Promoting this event got me thinking about last year’s inaugural event. Although I’m not a reunion going kind of girl (I’ve never been to my high school or college or grad school reunions), I went to help out and ended up sitting in on a few of the presentations, one of which was given by my fellow blogger Jon Allen, PhD, who writes a lot about attachment, mentalizing and POT (no, not that kind—the Plain-Old-Therapy kind).
At first I felt a bit funny about going to the presentations: I’m not a former patient, although some probably wish I were, and I was worried I might feel like I was invading the privacy of these former patients.
Well, I went anyway, and the truth is, it was the single most powerful, moving experience I’ve had professionally in the nearly three years I’ve worked at Menninger.
Change is possible
For one thing, getting to hear some of these folks talk about their lives after treatment was amazing. Yes, some still had their struggles—no surprise given the recurrent nature of severe mental illness—but many were clearly relishing newfound balance and hope.
One young woman talked about how dramatically her life had shifted in the previous year or so—something she said she never would have thought was possible before treatment. She moved halfway across the country, enrolled in a new school and found a job. She even used the word “happy” to describe herself. If you could have been there to hear how her spirit seemed to sing as she recounted the changes, you’d probably think what I thought at the time: AMAZING.
Stigma comes in different measures
For another thing, it was fascinating, albeit painful, to listen to former patients talk about how the stigma that still surrounds mental illness—maybe even especially for those who’ve been hospitalized—affected them.
Before I heard this discussion, I guess I was naïve enough to think stigma was an equal opportunity issue and that all mental disorders engendered the same level of stigma. Clearly I was wrong: Many of the former patients had struggled with multiple disorders and/or an addiction, and I learned that some were more comfortable sharing with family, friends and colleagues information about one, but not another, of their disorders.
For instance, one alumna said she preferred to keep to herself that she was treated for alcoholism, but that she was comfortable sharing with her co-workers, neighbors, family members, etc. that she had been treated for a mood disorder. But for another alumnus, it was just the opposite: he said he willingly shared that he was an alcoholic, not that he was treated for depression.
Listening to these former patients talk about this made me glad about three things:
- They had a safe place to talk about these things (and its corollary: Safe places, like safe houses, are not just necessary, they’re very valuable real estate).

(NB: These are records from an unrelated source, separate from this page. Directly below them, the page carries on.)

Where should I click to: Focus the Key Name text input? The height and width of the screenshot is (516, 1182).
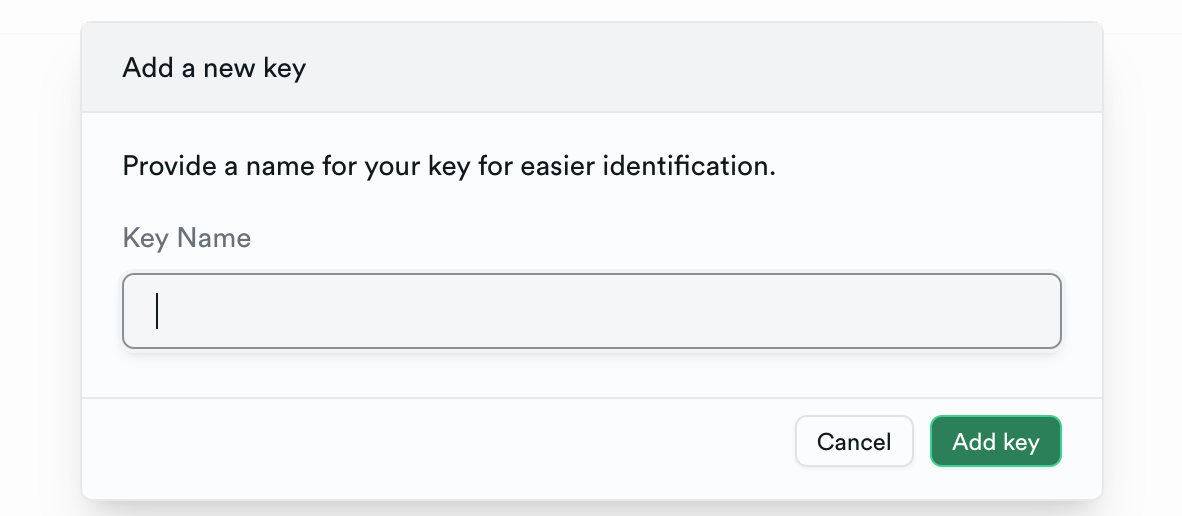[591, 311]
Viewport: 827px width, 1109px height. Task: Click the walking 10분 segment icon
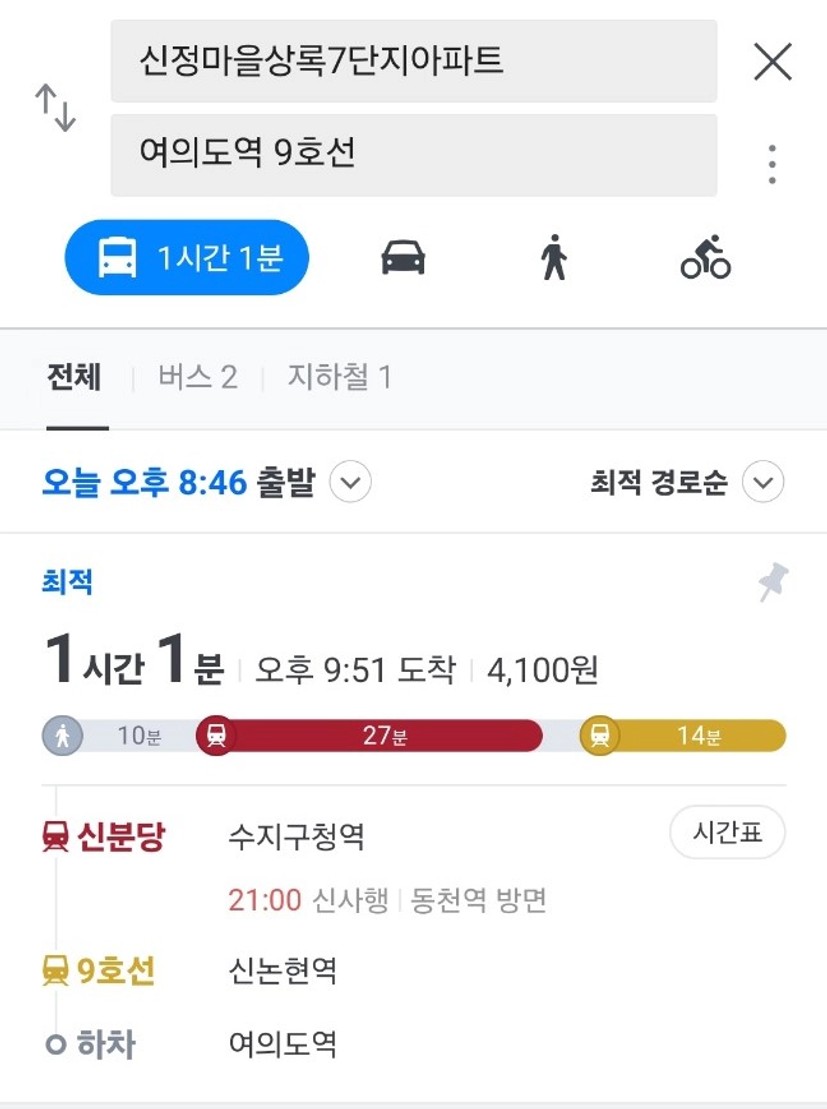point(62,736)
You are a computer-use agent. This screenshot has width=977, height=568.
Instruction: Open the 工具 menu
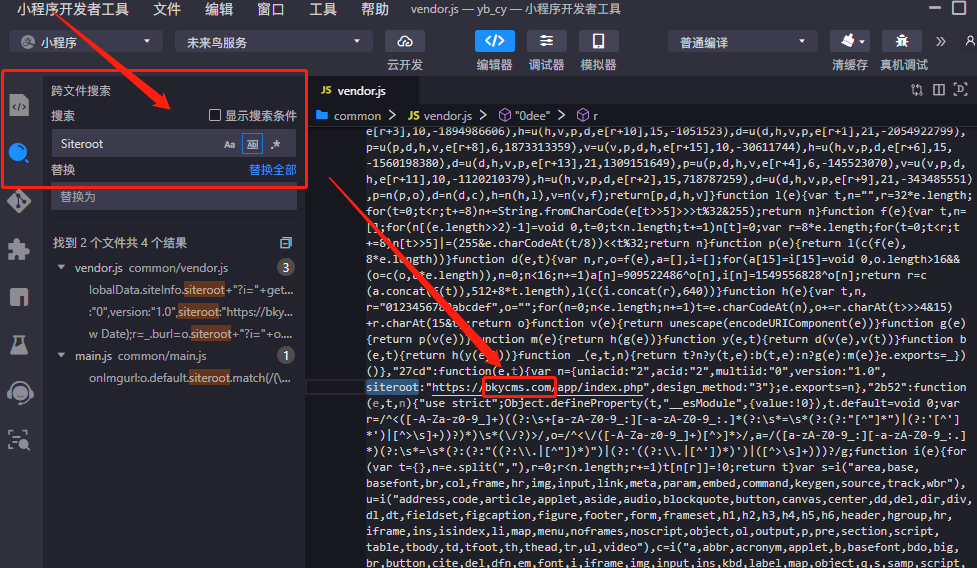(x=322, y=10)
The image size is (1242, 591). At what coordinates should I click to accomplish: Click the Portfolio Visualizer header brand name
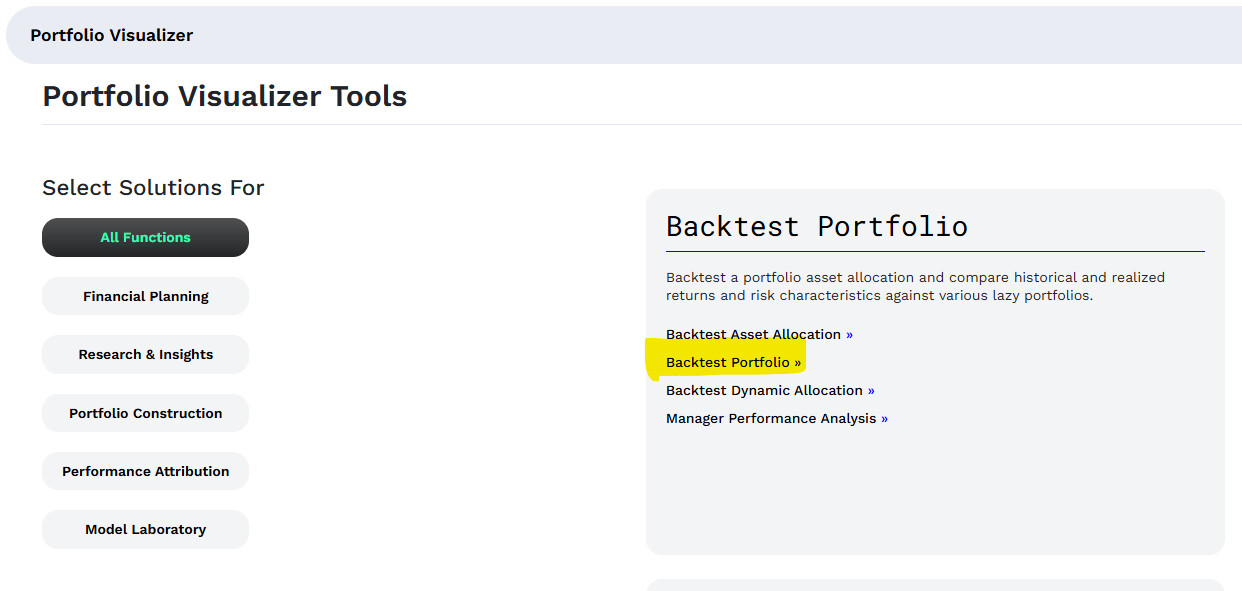(111, 35)
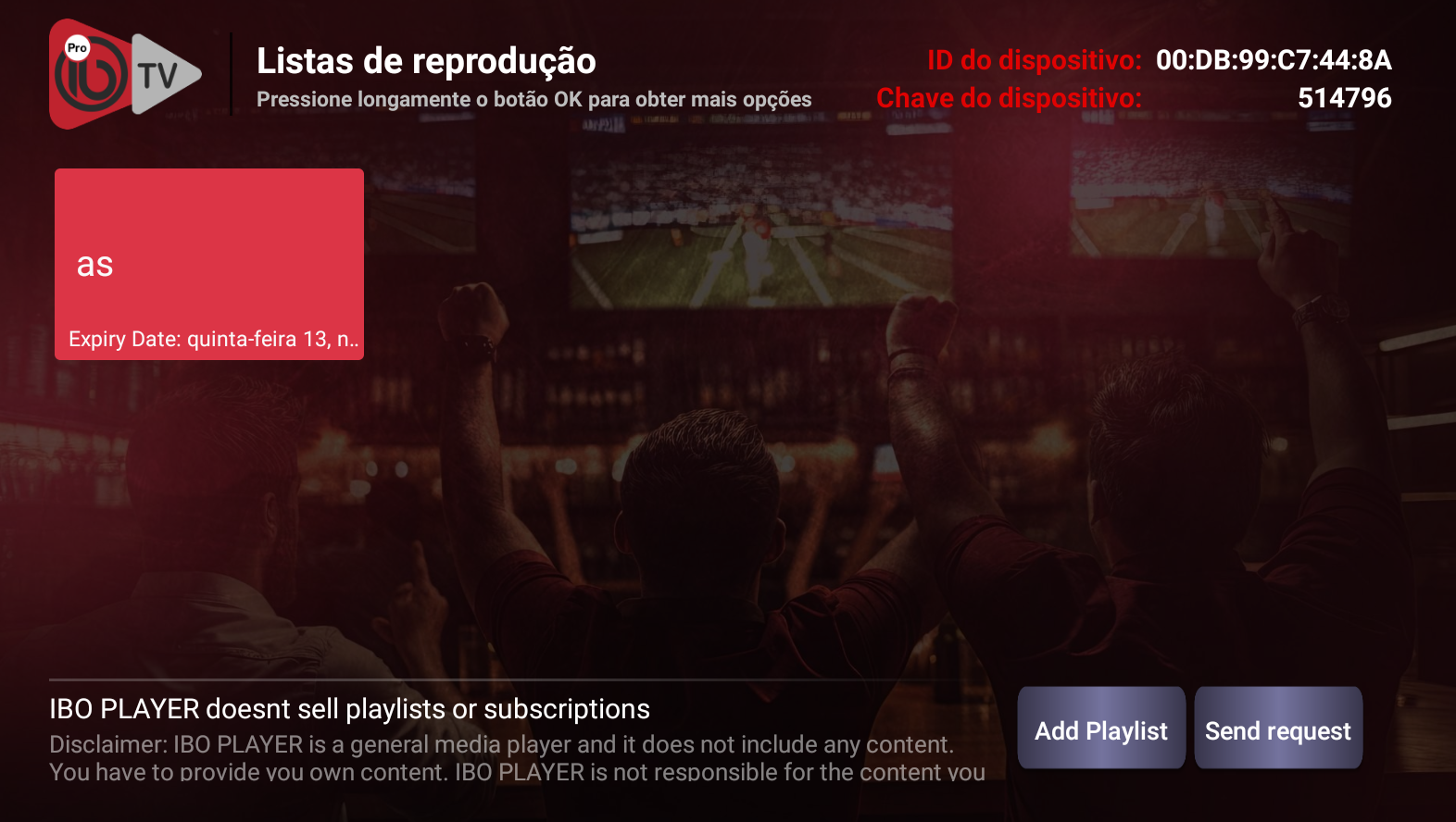Click the IBO Pro TV logo
Viewport: 1456px width, 822px height.
[x=126, y=74]
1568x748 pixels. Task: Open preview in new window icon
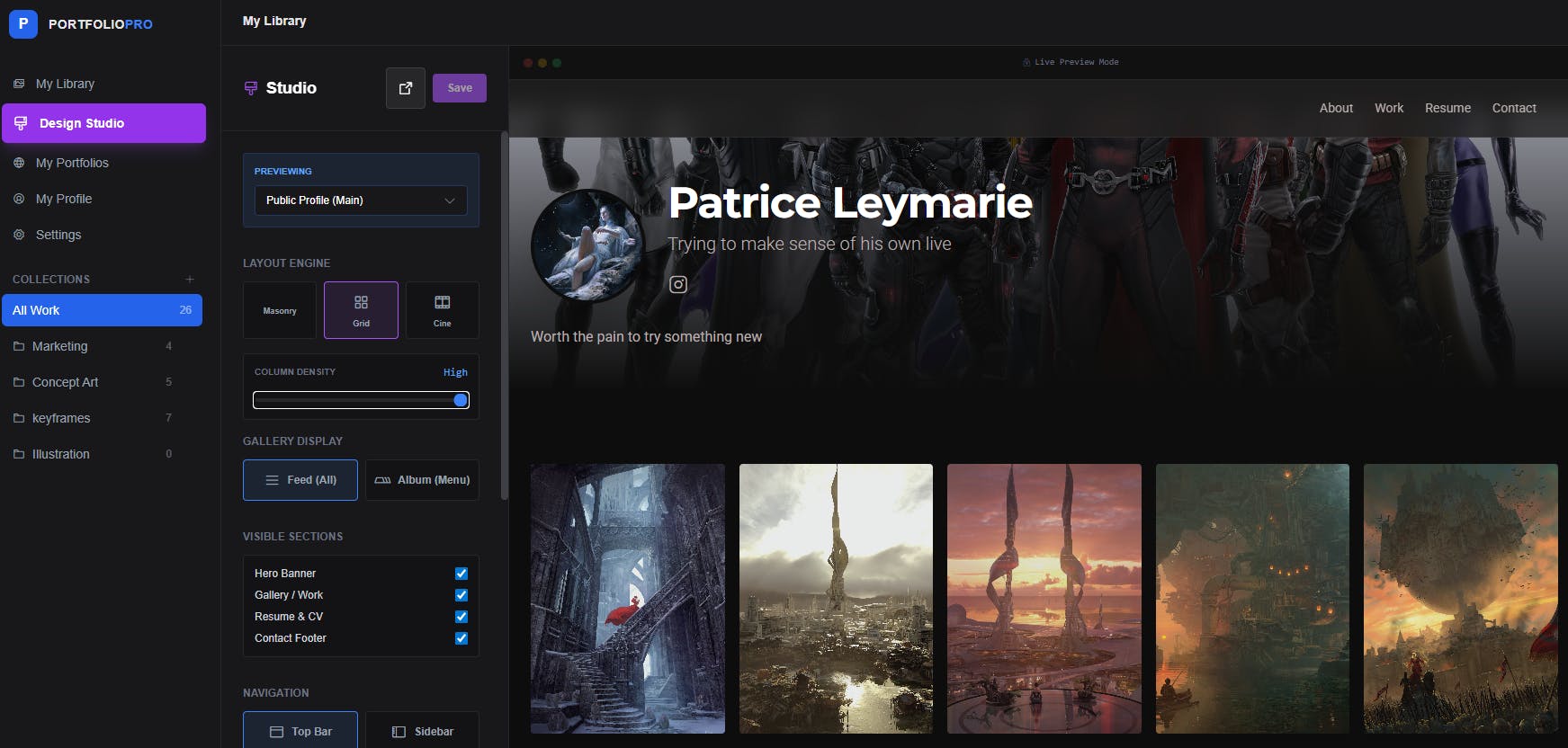405,88
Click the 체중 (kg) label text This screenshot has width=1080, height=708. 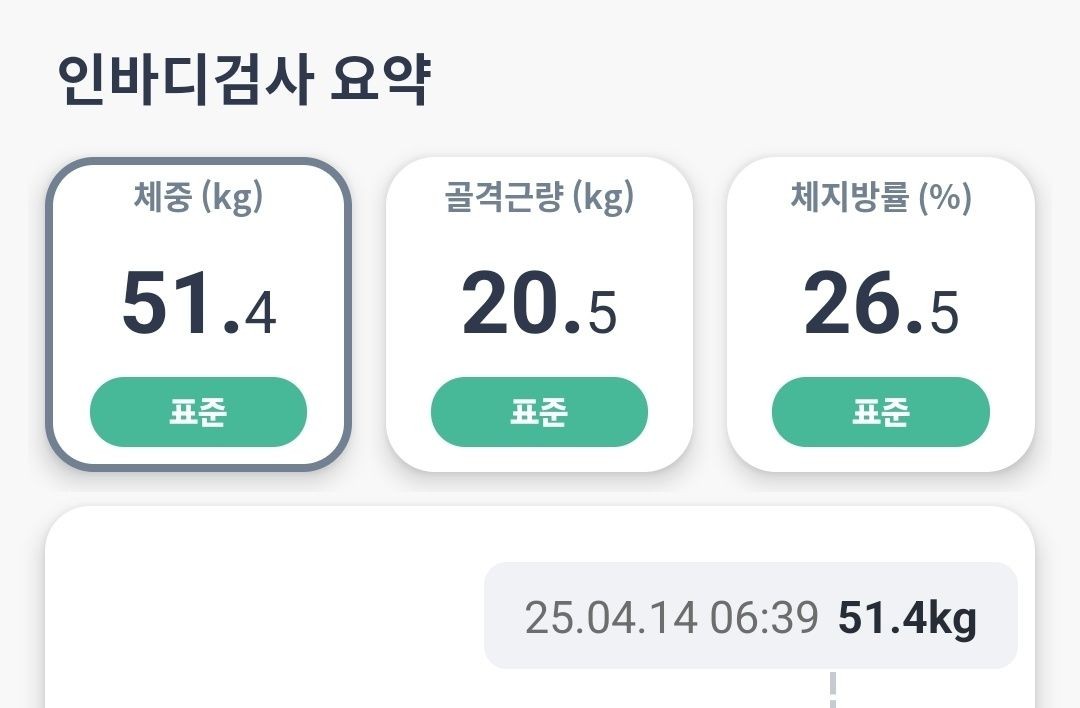point(198,198)
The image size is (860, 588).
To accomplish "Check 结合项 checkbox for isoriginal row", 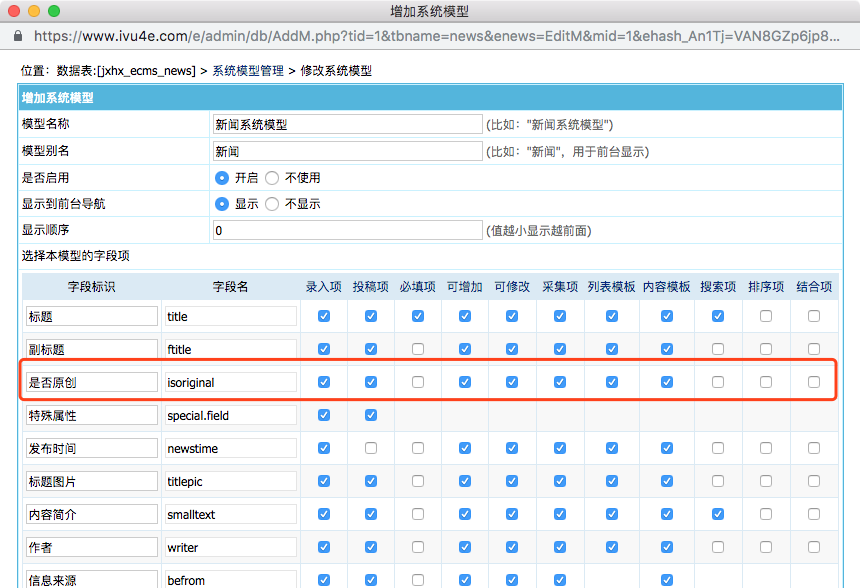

- I had the chance to learn about stigma from their perspectives.
- I had my eyes opened to just how complex the issue of stigma is.
Which is to say that we must keep talking about stigma and mental illness. Because if it keeps folks like that young woman who’d sought treatment and turned her life around from sharing their stories of recovery and renewal, we’ll never be free of the spirit-crippling, mind-numbing shame that is stigma. And that would be a shame.